WORK REQUIRED -
Copy out the stretch of the material below from the line containing "Switch to the 6M" through the line containing "will click(x=26, y=329).", exactly as it stands, with both of those lines included.
══════════════════════════════
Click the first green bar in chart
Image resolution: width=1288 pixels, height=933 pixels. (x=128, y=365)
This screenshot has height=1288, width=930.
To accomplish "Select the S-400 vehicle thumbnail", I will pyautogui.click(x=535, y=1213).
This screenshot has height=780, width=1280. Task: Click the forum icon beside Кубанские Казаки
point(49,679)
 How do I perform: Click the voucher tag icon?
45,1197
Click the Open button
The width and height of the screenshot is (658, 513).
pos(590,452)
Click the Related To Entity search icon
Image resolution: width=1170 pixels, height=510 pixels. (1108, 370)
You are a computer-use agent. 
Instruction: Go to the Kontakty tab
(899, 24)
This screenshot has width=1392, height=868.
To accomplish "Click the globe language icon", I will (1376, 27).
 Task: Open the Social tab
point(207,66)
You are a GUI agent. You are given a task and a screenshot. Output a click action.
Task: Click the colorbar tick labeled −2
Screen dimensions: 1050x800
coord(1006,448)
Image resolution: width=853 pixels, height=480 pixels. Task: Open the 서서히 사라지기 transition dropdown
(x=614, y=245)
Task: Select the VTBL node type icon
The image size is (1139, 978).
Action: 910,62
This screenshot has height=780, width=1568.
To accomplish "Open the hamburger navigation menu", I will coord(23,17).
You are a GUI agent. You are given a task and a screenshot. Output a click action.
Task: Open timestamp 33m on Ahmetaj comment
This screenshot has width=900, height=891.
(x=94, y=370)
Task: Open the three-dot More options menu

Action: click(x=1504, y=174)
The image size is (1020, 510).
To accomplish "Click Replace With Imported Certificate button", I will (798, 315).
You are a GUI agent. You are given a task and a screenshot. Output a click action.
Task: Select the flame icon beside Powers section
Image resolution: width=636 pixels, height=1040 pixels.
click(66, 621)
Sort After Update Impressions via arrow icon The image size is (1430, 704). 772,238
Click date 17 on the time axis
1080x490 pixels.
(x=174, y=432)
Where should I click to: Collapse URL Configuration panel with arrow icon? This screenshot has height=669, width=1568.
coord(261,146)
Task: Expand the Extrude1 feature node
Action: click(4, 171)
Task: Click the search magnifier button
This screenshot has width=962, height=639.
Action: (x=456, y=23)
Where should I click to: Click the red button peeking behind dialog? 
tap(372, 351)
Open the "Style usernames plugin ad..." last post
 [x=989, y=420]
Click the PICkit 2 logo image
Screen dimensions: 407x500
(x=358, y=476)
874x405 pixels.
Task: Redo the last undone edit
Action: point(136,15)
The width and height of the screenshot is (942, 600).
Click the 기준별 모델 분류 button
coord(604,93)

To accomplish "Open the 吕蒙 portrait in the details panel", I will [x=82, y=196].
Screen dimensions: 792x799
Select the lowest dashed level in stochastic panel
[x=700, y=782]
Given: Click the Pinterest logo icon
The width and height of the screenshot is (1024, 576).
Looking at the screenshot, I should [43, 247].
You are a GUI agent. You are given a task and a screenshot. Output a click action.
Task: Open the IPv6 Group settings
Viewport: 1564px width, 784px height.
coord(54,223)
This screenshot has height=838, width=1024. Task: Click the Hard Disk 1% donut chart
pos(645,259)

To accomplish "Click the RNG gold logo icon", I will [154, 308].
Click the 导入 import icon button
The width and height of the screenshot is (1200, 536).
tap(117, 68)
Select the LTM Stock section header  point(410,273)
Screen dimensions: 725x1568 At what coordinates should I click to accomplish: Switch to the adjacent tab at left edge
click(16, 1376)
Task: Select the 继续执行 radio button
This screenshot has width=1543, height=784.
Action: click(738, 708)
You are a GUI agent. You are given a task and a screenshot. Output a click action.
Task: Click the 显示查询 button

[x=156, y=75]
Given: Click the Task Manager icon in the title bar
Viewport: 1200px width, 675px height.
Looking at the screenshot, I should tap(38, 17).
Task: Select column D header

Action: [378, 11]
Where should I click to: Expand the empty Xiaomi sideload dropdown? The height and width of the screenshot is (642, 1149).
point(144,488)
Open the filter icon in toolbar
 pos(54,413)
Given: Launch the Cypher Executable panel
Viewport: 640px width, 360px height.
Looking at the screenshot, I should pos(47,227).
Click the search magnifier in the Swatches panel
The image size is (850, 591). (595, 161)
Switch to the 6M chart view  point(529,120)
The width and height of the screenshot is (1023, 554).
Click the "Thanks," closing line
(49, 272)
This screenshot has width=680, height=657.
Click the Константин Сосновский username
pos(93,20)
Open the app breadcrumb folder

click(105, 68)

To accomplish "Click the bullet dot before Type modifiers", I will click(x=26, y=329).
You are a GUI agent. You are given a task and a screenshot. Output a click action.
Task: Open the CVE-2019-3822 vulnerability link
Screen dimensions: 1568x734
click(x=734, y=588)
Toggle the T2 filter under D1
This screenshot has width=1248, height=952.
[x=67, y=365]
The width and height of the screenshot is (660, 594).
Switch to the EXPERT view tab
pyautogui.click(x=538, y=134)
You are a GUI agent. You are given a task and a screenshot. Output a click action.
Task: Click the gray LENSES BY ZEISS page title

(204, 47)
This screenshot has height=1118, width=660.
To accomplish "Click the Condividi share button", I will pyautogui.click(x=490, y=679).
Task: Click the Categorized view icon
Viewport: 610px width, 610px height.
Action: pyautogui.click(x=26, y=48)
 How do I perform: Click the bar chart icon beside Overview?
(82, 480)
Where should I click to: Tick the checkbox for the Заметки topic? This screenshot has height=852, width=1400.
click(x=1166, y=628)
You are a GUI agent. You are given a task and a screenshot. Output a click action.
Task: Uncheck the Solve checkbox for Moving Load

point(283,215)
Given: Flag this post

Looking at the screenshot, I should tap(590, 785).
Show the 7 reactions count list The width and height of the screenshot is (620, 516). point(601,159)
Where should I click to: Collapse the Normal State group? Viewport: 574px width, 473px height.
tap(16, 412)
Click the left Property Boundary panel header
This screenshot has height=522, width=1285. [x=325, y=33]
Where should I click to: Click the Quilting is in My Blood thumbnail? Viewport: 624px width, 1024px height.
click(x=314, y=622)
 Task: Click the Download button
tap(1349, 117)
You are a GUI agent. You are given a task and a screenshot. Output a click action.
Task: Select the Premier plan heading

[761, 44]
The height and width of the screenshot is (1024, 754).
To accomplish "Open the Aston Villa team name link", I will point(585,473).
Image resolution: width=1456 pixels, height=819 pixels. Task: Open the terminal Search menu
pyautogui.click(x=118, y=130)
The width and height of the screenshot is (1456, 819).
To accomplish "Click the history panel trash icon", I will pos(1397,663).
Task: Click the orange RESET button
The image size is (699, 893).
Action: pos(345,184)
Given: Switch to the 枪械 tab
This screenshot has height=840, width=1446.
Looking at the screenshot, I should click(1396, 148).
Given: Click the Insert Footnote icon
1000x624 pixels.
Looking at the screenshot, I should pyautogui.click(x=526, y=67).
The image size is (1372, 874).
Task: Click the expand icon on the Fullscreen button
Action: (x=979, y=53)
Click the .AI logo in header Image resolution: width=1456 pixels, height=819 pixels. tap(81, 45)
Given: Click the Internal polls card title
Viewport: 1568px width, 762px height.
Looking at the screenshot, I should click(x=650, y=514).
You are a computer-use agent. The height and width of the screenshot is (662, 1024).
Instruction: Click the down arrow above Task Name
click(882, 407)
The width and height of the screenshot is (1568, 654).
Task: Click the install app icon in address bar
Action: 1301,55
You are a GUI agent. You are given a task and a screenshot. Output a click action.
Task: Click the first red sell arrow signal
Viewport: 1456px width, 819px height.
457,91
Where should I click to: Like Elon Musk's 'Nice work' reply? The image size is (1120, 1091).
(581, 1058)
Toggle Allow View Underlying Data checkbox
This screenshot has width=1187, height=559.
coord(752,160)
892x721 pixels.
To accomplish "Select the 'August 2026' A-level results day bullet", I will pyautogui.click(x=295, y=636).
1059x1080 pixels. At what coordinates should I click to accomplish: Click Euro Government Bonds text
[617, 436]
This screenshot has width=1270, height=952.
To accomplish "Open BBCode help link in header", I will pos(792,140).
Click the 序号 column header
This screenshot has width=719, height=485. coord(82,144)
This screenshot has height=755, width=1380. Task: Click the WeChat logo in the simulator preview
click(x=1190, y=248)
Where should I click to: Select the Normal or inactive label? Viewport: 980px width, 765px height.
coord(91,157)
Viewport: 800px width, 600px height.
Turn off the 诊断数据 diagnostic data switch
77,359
══════════════════════════════
COMPLETE OUTPUT -
Switch to the 6M chart view  point(529,120)
The width and height of the screenshot is (1023, 554).
Click the "Thanks," closing line
(49, 272)
This screenshot has width=680, height=657.
Click the Константин Сосновский username
pos(93,20)
Open the app breadcrumb folder

click(105, 68)

To accomplish "Click the bullet dot before Type modifiers", I will click(x=26, y=329).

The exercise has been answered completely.